Data excerpts -
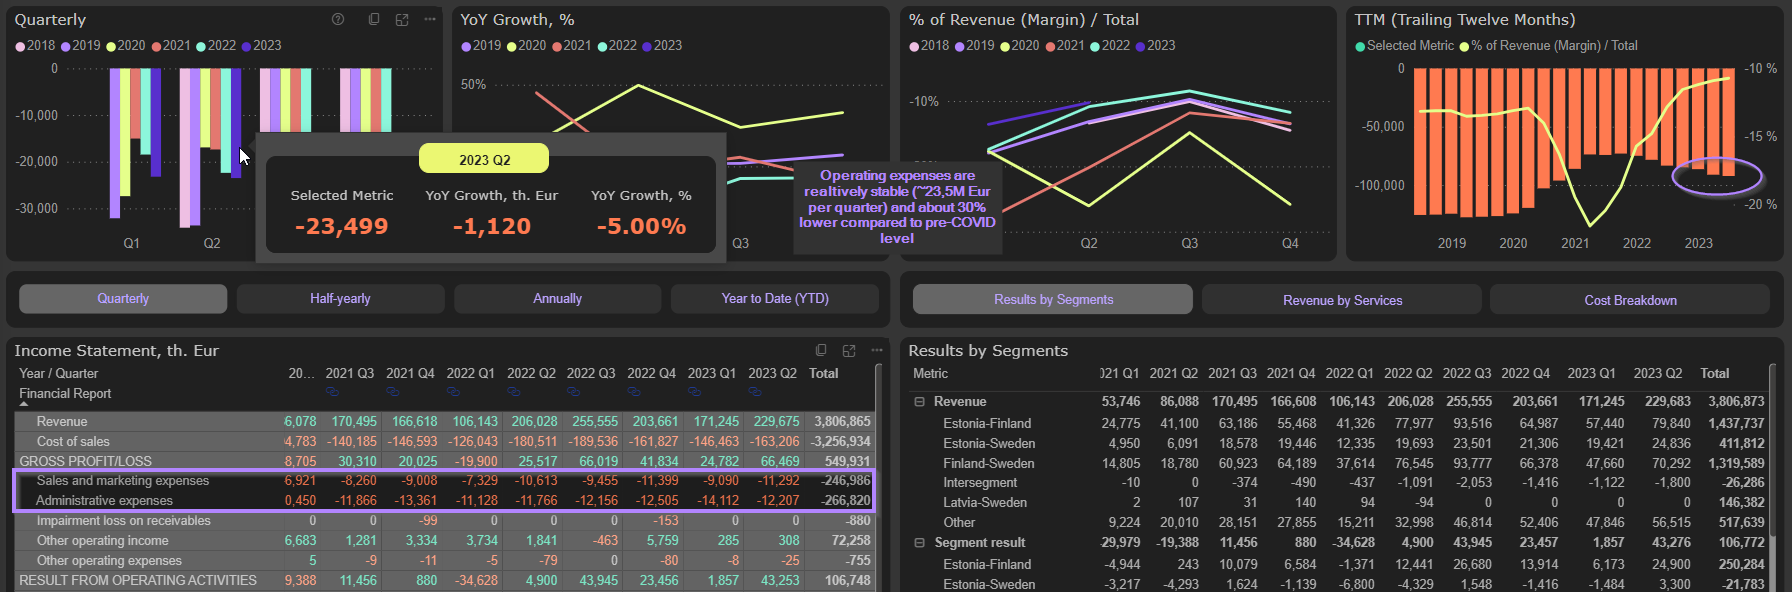The width and height of the screenshot is (1792, 592).
Task: Open focus mode for Income Statement table
Action: (x=849, y=350)
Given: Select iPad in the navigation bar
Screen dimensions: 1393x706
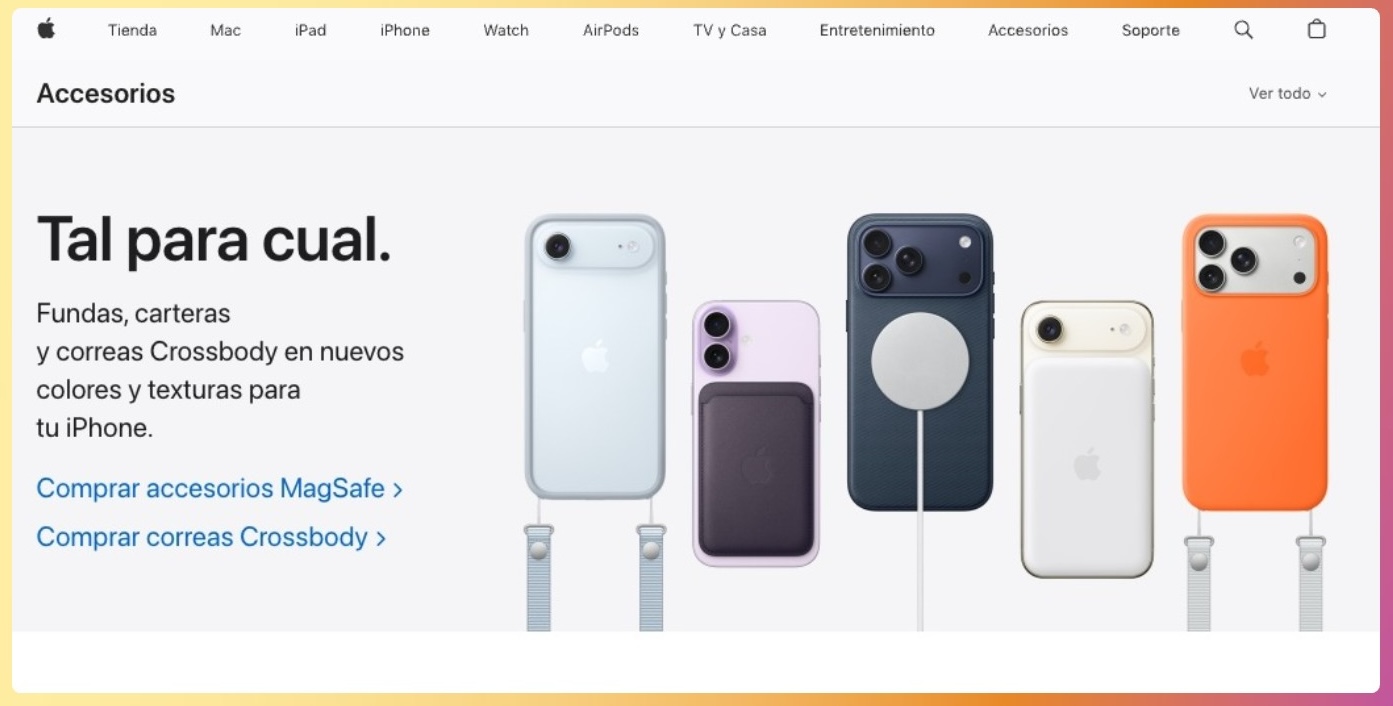Looking at the screenshot, I should (310, 30).
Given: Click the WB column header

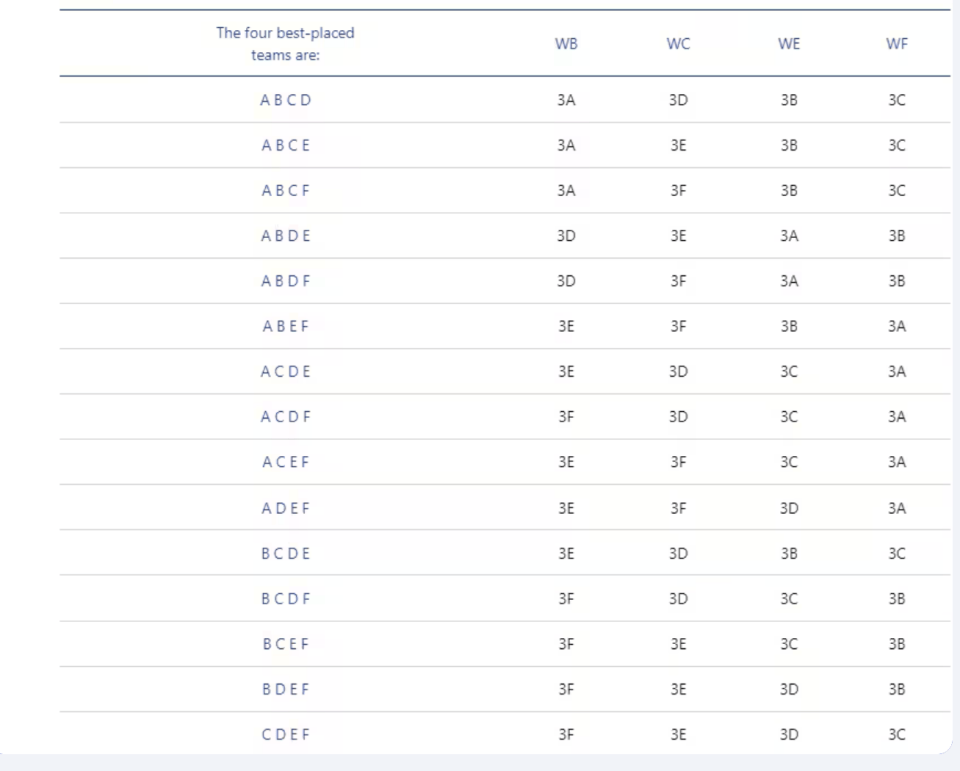Looking at the screenshot, I should pyautogui.click(x=566, y=43).

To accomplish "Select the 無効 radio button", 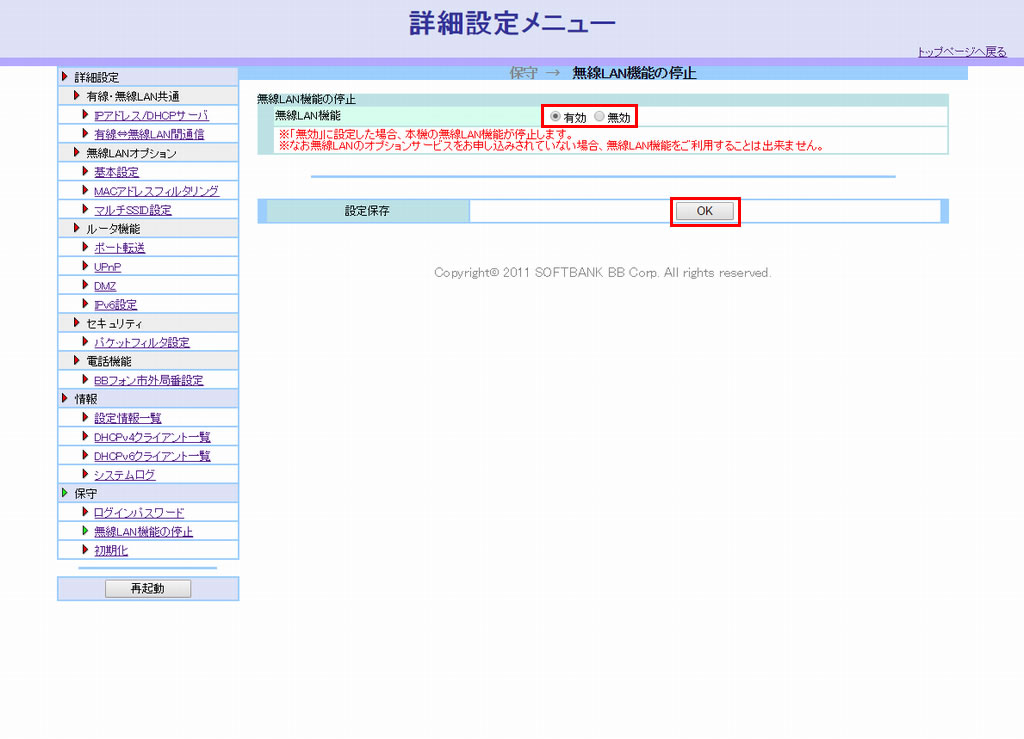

Exercise directions -
Start at the line that contains "Screen dimensions: 1393x706" and retype every line through the end of the entries above, both ends included. Exclude all pictures.

Worked solution -
Screen dimensions: 1393x706
Looking at the screenshot, I should (310, 30).
Given: Click the WB column header

Looking at the screenshot, I should pyautogui.click(x=566, y=43).

To accomplish "Select the 無効 radio button", 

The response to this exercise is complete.